Once AI possesses spatial intelligence, that will be a true revolution.

First, "superpower-like" creativity. Fei-Fei Li's team at World Labs is developing the Marble model, which will allow filmmakers, game designers, and architects to quickly create and iterate 3D worlds using "prompts." In the future, these individuals will no longer need to learn complex 3D software; they will only need to describe with language to generate a 3D world they can enter and interact with. At that time, everyone can become a "creator."

Second, true "embodied AI." Robots will no longer be "clumsy" robotic arms. With the support of "world models," they will learn thousands of practical skills in simulated environments and then enter our homes and hospitals, becoming capable assistants and caregivers.

Furthermore, Fei-Fei Li specifically mentioned that such AI will become an "accelerator" for future science and education.

· Healthcare: AI can simulate molecular interactions in multiple dimensions, accelerating drug discovery, and also help doctors analyze images, providing continuous support for patients and caregivers.

· Education: Students will no longer just read books but can "walk into" the streets of ancient Rome or personally "explore" the inside of cells. Teachers can use interactive environments for personalized teaching, and professionals can practice and master complex skills in highly realistic simulation environments.
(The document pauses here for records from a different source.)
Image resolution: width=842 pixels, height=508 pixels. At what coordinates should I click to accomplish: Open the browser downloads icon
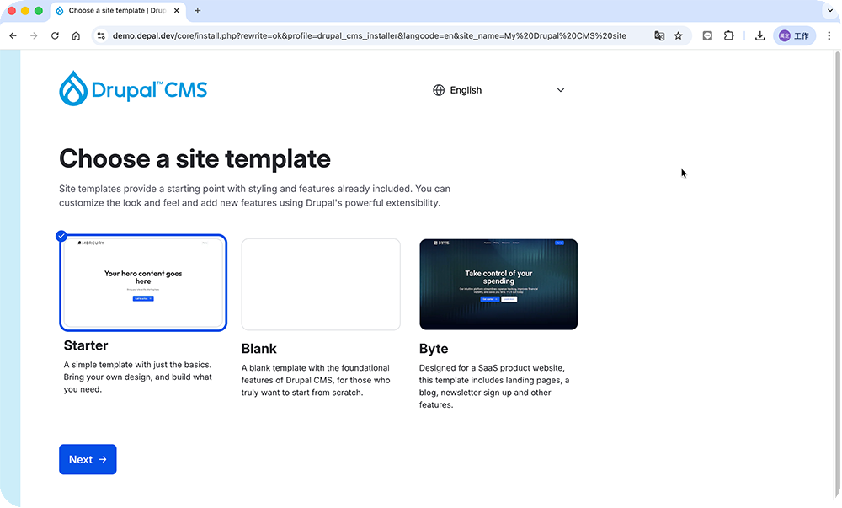click(759, 36)
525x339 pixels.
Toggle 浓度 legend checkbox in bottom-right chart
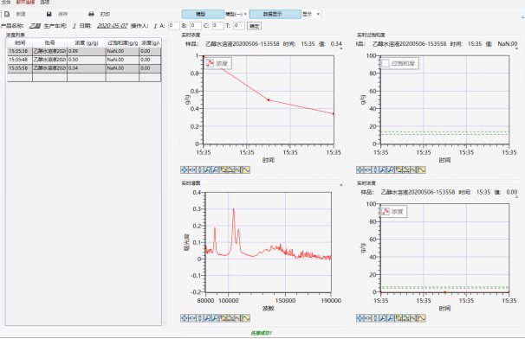tap(386, 211)
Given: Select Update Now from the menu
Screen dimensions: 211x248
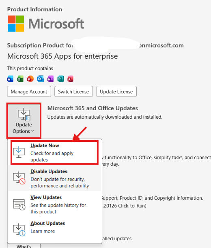Looking at the screenshot, I should (54, 153).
· Scientific Research: By simulating environments inaccessible to humans, such as the deep sea or outer space, we can expand the scope of scientific exploration; by combining multidimensional simulations with real-world data collection, we can extend the boundaries of laboratory observation and understanding.

Image

Conclusion:

The ultimate goal of AI,

is "to empower humanity"

As one of the scientists who helped usher in the era of modern AI, Fei-Fei Li concludes her article by returning to her core humanistic concern. She emphasizes that AI's ultimate goal is never to replace humans, but "to empower humanity":

"Let AI be a force that enhances human expertise, accelerates human discovery, and amplifies human care—rather than replacing the human judgment, creativity, and empathy that belong to us."

She believes that AI is developed by humans, used by humans, and governed by humans, and must always respect human agency and dignity. Its magic lies in expanding our capabilities, making us more creative and efficient.
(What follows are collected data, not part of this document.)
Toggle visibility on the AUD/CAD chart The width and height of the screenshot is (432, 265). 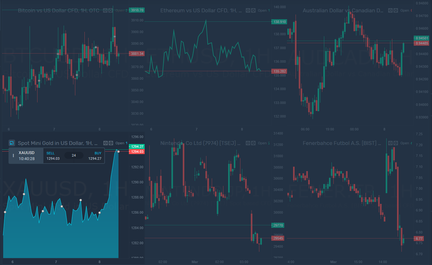click(390, 10)
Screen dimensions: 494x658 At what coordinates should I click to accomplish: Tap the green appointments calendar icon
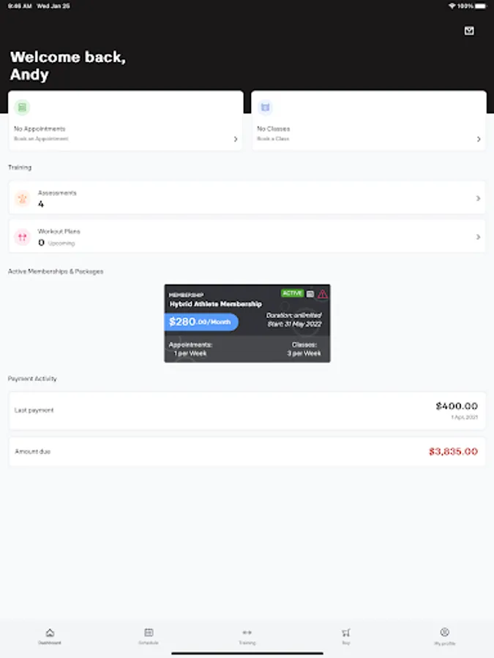coord(22,107)
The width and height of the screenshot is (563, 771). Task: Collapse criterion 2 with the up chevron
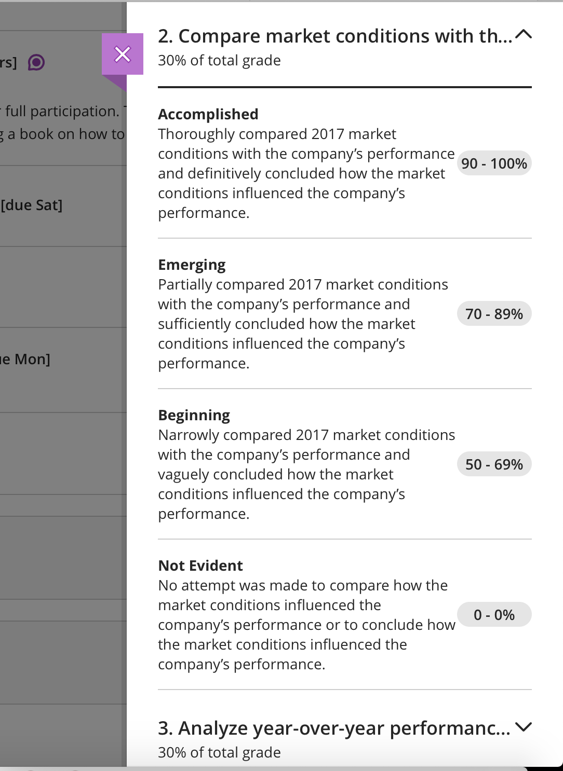(x=524, y=35)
"Spatial intelligence" represents such a "deeper, richer, and more powerful vision for life." It promises to "build machines that are highly aligned with the real world, allowing them to become our true partners in addressing major challenges."

Perhaps, the true intelligence of machines will begin with this "revelation."


[Below is the full text of Fei-Fei Li's long article]

Title: From Words to Worlds: Spatial Intelligence is AI’s Next Frontier

In 1950, when computing was synonymous with automated arithmetic and simple logic, Alan Turing posed a question that still resonates today: Can machines think? To imagine all that he foresaw required extraordinary imagination: that one day, intelligence might be engineered, not merely born. This insight later launched an unrelenting scientific quest called Artificial Intelligence (AI). In my own twenty-five years in AI, Turing's vision continues to inspire me. But how close are we to it? The answer is not straightforward.

Today, cutting-edge AI technologies, exemplified by Large Language Models (LLMs), have begun to transform how we access and process abstract knowledge. They are all "articulate bookworms," brimming with knowledge, yet "out of touch with reality." Spatial Intelligence, however, will transform how we create and interact with the real and virtual worlds—it will revolutionize storytelling, creativity, robotics, scientific discovery, and many other fields. This is AI's next frontier.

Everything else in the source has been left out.